- _ACTIVITY_:
Return the records below exactly, leaving nothing out.

- _MATERIAL SHOWN_:
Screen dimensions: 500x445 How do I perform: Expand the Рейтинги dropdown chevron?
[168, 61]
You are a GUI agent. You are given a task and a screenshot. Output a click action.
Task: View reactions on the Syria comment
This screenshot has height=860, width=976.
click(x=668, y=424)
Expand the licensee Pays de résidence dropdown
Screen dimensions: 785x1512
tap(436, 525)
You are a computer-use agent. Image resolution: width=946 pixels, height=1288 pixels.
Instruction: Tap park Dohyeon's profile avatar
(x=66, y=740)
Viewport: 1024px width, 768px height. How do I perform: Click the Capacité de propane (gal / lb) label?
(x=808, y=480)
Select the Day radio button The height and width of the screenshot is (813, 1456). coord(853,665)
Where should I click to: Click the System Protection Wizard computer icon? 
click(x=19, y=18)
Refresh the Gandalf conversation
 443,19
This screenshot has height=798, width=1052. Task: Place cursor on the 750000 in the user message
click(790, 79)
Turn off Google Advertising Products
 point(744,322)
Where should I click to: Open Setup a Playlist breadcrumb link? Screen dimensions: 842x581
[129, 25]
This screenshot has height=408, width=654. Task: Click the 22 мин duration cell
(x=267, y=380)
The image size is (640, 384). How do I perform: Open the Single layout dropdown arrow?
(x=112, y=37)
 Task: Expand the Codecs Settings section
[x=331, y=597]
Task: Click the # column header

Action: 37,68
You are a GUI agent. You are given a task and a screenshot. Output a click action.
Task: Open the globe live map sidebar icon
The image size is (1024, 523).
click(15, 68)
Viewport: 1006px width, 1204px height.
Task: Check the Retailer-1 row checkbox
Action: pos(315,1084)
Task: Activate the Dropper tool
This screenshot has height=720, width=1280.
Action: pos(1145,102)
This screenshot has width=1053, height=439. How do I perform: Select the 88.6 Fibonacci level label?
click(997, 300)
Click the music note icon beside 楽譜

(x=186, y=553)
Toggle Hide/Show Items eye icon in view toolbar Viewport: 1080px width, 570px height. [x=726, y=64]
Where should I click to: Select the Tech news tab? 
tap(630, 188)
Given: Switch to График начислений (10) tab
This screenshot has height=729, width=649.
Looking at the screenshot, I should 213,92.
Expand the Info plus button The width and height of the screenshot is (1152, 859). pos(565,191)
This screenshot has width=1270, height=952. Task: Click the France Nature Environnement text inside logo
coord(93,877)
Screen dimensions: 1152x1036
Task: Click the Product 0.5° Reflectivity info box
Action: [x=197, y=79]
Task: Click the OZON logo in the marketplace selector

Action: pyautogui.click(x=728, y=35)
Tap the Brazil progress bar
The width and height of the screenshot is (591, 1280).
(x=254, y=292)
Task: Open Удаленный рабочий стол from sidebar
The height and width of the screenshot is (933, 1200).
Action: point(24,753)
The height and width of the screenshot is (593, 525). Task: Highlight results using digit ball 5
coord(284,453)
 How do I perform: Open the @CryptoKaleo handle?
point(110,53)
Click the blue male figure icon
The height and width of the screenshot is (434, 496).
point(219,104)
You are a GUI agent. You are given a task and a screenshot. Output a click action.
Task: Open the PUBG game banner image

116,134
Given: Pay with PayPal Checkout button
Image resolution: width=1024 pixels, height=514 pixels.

- _ANSWER BELOW_:
Screen dimensions: 500x445 How do I perform: Expand the Рейтинги dropdown chevron?
[168, 61]
You are a GUI agent. You are given a task and a screenshot. Output a click action.
Task: View reactions on the Syria comment
This screenshot has height=860, width=976.
click(x=668, y=424)
Expand the licensee Pays de résidence dropdown
Screen dimensions: 785x1512
tap(436, 525)
You are a computer-use agent. Image resolution: width=946 pixels, height=1288 pixels.
Instruction: Tap park Dohyeon's profile avatar
(x=66, y=740)
Viewport: 1024px width, 768px height. How do I perform: Click the Capacité de propane (gal / lb) label?
(x=808, y=480)
Select the Day radio button The height and width of the screenshot is (813, 1456). coord(853,665)
Where should I click to: Click the System Protection Wizard computer icon? 
click(x=19, y=18)
Refresh the Gandalf conversation
 443,19
This screenshot has height=798, width=1052. Task: Place cursor on the 750000 in the user message
click(790, 79)
Turn off Google Advertising Products
 point(744,322)
Where should I click to: Open Setup a Playlist breadcrumb link? Screen dimensions: 842x581
[129, 25]
This screenshot has height=408, width=654. Task: Click the 22 мин duration cell
(x=267, y=380)
The image size is (640, 384). How do I perform: Open the Single layout dropdown arrow?
(x=112, y=37)
 Task: Expand the Codecs Settings section
[x=331, y=597]
Task: Click the # column header

Action: 37,68
You are a GUI agent. You are given a task and a screenshot. Output a click action.
Task: Open the globe live map sidebar icon
The image size is (1024, 523).
click(15, 68)
Viewport: 1006px width, 1204px height.
Task: Check the Retailer-1 row checkbox
Action: pos(315,1084)
Task: Activate the Dropper tool
This screenshot has height=720, width=1280.
Action: pos(1145,102)
This screenshot has width=1053, height=439. How do I perform: Select the 88.6 Fibonacci level label?
click(997, 300)
Click the music note icon beside 楽譜

(x=186, y=553)
Toggle Hide/Show Items eye icon in view toolbar Viewport: 1080px width, 570px height. [x=726, y=64]
Where should I click to: Select the Tech news tab? 
tap(630, 188)
Given: Switch to График начислений (10) tab
This screenshot has height=729, width=649.
Looking at the screenshot, I should 213,92.
Expand the Info plus button The width and height of the screenshot is (1152, 859). pos(565,191)
This screenshot has width=1270, height=952. Task: Click the France Nature Environnement text inside logo
coord(93,877)
Screen dimensions: 1152x1036
Task: Click the Product 0.5° Reflectivity info box
Action: [x=197, y=79]
Task: Click the OZON logo in the marketplace selector

Action: pyautogui.click(x=728, y=35)
Tap the Brazil progress bar
The width and height of the screenshot is (591, 1280).
(x=254, y=292)
Task: Open Удаленный рабочий стол from sidebar
The height and width of the screenshot is (933, 1200).
Action: point(24,753)
The height and width of the screenshot is (593, 525). Task: Highlight results using digit ball 5
coord(284,453)
 How do I perform: Open the @CryptoKaleo handle?
point(110,53)
Click the blue male figure icon
The height and width of the screenshot is (434, 496).
point(219,104)
You are a GUI agent. You are given a task and a screenshot. Output a click action.
Task: Open the PUBG game banner image

116,134
Given: Pay with PayPal Checkout button
Image resolution: width=1024 pixels, height=514 pixels.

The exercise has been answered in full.